The Feminist Was a Spy

Oct 29, 2015

by

Gloria Steinem’s new book, My Life on the Road, recounts her life’s journeys and travels. Early reviews and profiles reveal incredible detail of Steinem’s barrier-breaking feminist role, liberal politics, romances, proclivities and style.

What is often missed, or mischaracterized, however, is the work she did as a CIA agent: Steinem was a spook.

CIA agents are tight-lipped, but Steinem spoke openly about her relationship to The Agency in the 1950s and ’60s after a magazine revealed her employment by a CIA front organization, the Independent Research Service.

While popularly pilloried because of her paymaster, Steinem defended the CIA relationship, saying: “In my experience The Agency was completely different from its image; it was liberal, nonviolent and honorable.”

Less cloak-and-dagger and more a young, energetic, global representative for American values and freedom, Steinem leveraged her underwriting to attend international youth festivals organized and otherwise ideologically dominated by America’s adversaries.

Long before the formalized concept of soft power, Steinem personified and promoted abroad the vigor and progressive nature of the U.S. youth movement.
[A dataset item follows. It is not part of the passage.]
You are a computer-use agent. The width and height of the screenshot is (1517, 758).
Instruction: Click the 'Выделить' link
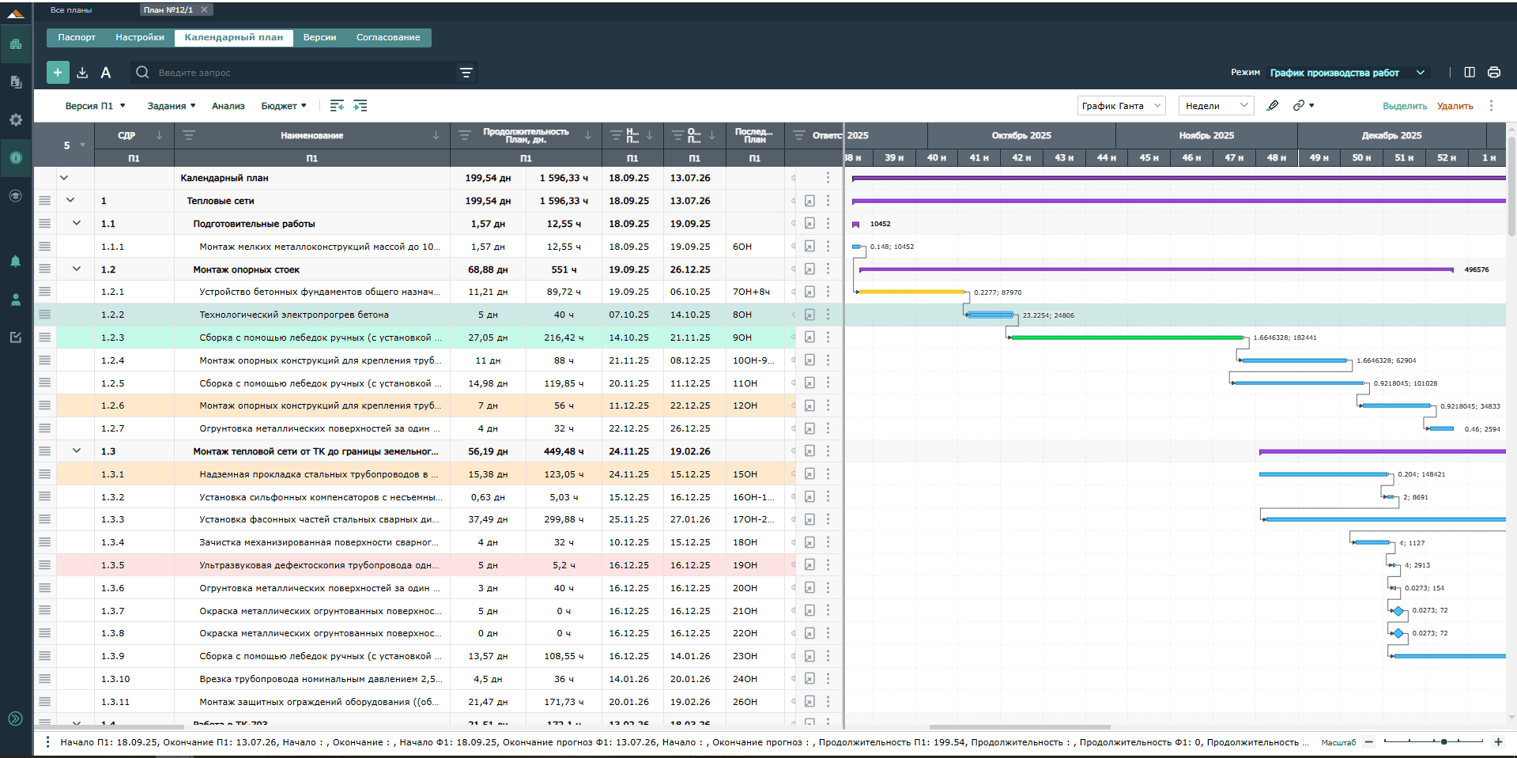click(x=1404, y=106)
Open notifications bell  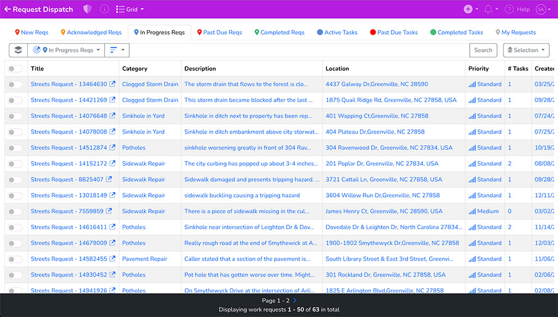(x=488, y=9)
Strange as it may seem, Steinem’s personal views and CIA political goals aligned. Her brand of social revolution, promoted by American tax dollars, was meant to counter Soviet-sponsored revolutionary messaging. Public funds were intended to slow the Soviet scourge while showing America’s alternative democratic face.

Drone-launched bombs carry a less-subtle American message to today’s targets. Given global challenges and threats, the CIA is put into a more difficult and militarized role than in the past. The Agency’s own overreach and mistakes have created a new vulnerability, further exacerbated by the publishing of Edward Snowden’s stolen files.
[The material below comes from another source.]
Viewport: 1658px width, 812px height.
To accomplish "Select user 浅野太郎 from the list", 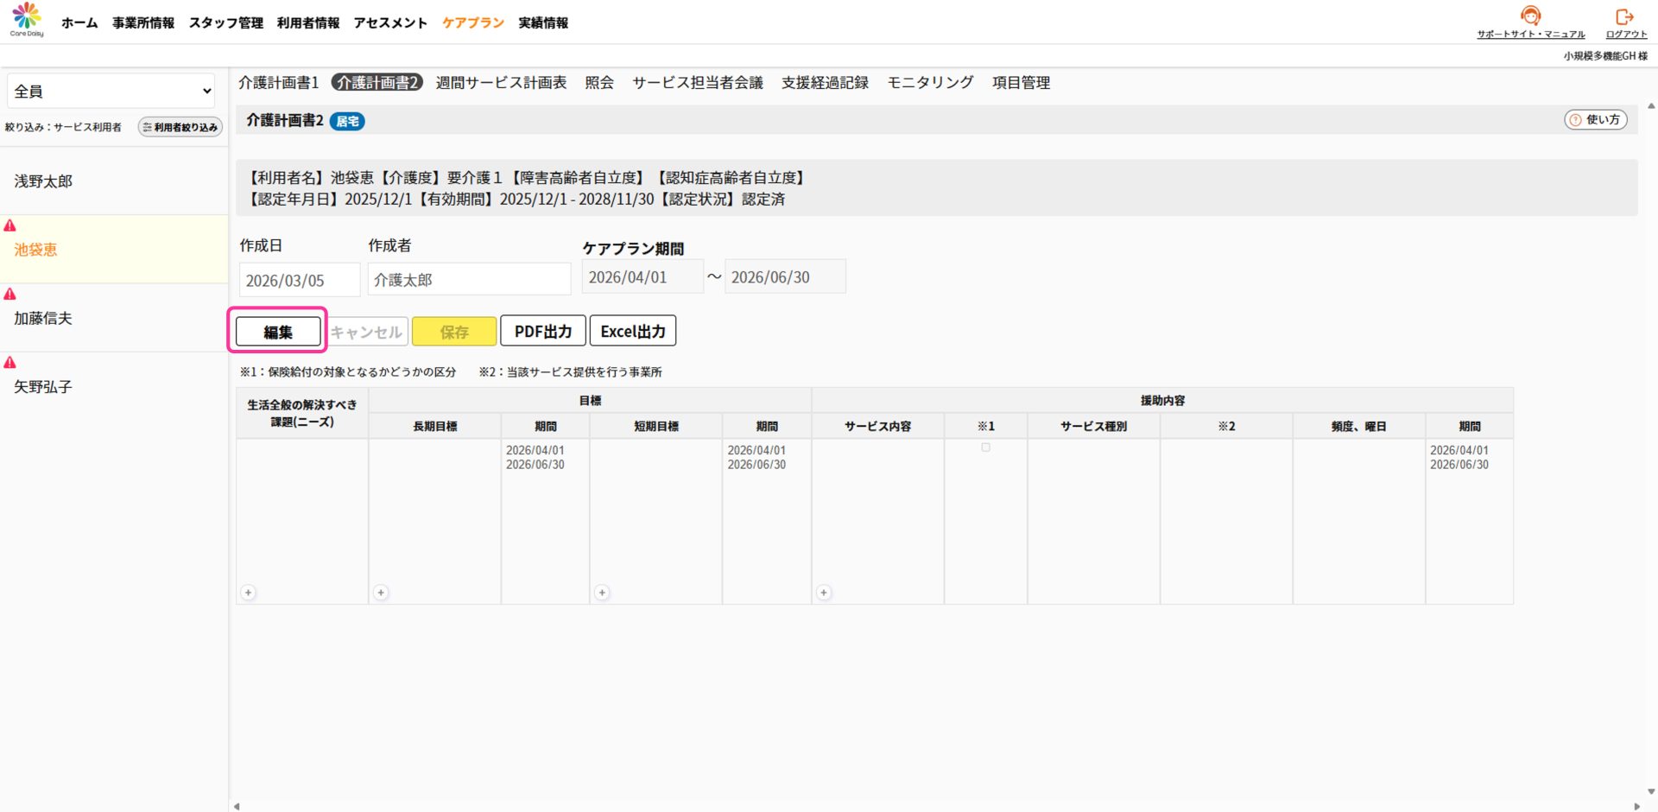I will (x=43, y=181).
Perhaps, Steinem’s 1960s characterization of a “liberal, nonviolent and honorable” CIA was idealistic and self-serving, but there is no question that today’s Agency is still necessary and wildly different. The 6,700 page U.S. Senate torture report is a good place to start when seeking to understand how different.


Long before the formalized concept of soft power, Steinem personified and promoted abroad the vigor and progressive nature of the U.S. youth movement.
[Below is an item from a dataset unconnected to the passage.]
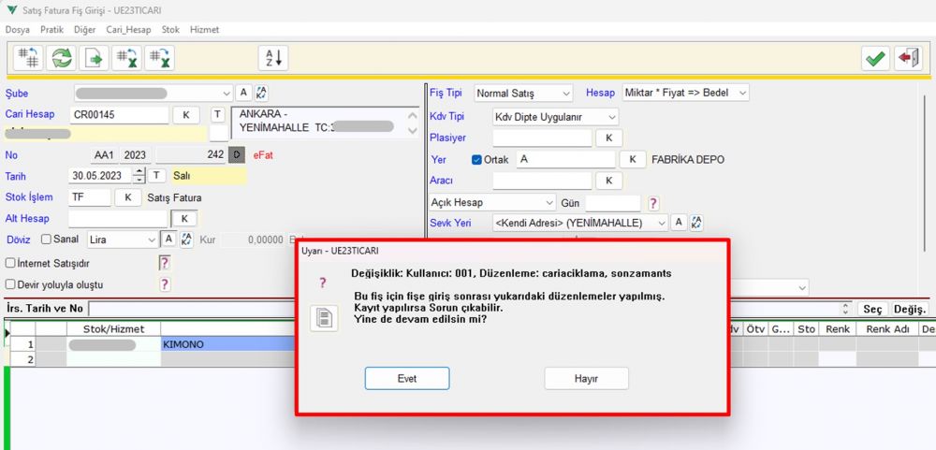Expand the Kdv Tipi dropdown

556,117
Agency problems do not end with enhanced interrogation techniques and spying on Sen. Dianne Feinstein’s Intelligence Committee’s computers, or former CIA Director David Petraeus’ personal mistakes and failed WMD analyses.

Heaped on to all the evidence of misdeeds are popular entertainment programs like Homeland, which reveal the moral complexity and actionable ambiguity of intelligence operations and analysis.

It is no wonder that the CIA has detractors at home and abroad. The public is keenly aware of CIA missteps. The CIA itself is also aware. Former CIA Deputy Director Michael Morrell recently apologized publicly for the WMD debacle, and last year CIA Director John Brennan told senators he was sorry.

It is easy to focus on failures and forget the dangers and drudgery of intelligence gathering, or to take time to celebrate the varied, but mostly secret victories of a service working hard to defend America.

It is rare for the public to see a dramatic success like Operation Neptune Spear, the codename for the Abbottabad raid that killed Osama bin Laden.

The world is in a dire period of greater global instability and conflict, with threats and challenges from Southeast Asia to Syria to borderless crime syndicates. In this environment, America needs more credible, analytic, insightful, accessible, high level and grassroots deep intelligence.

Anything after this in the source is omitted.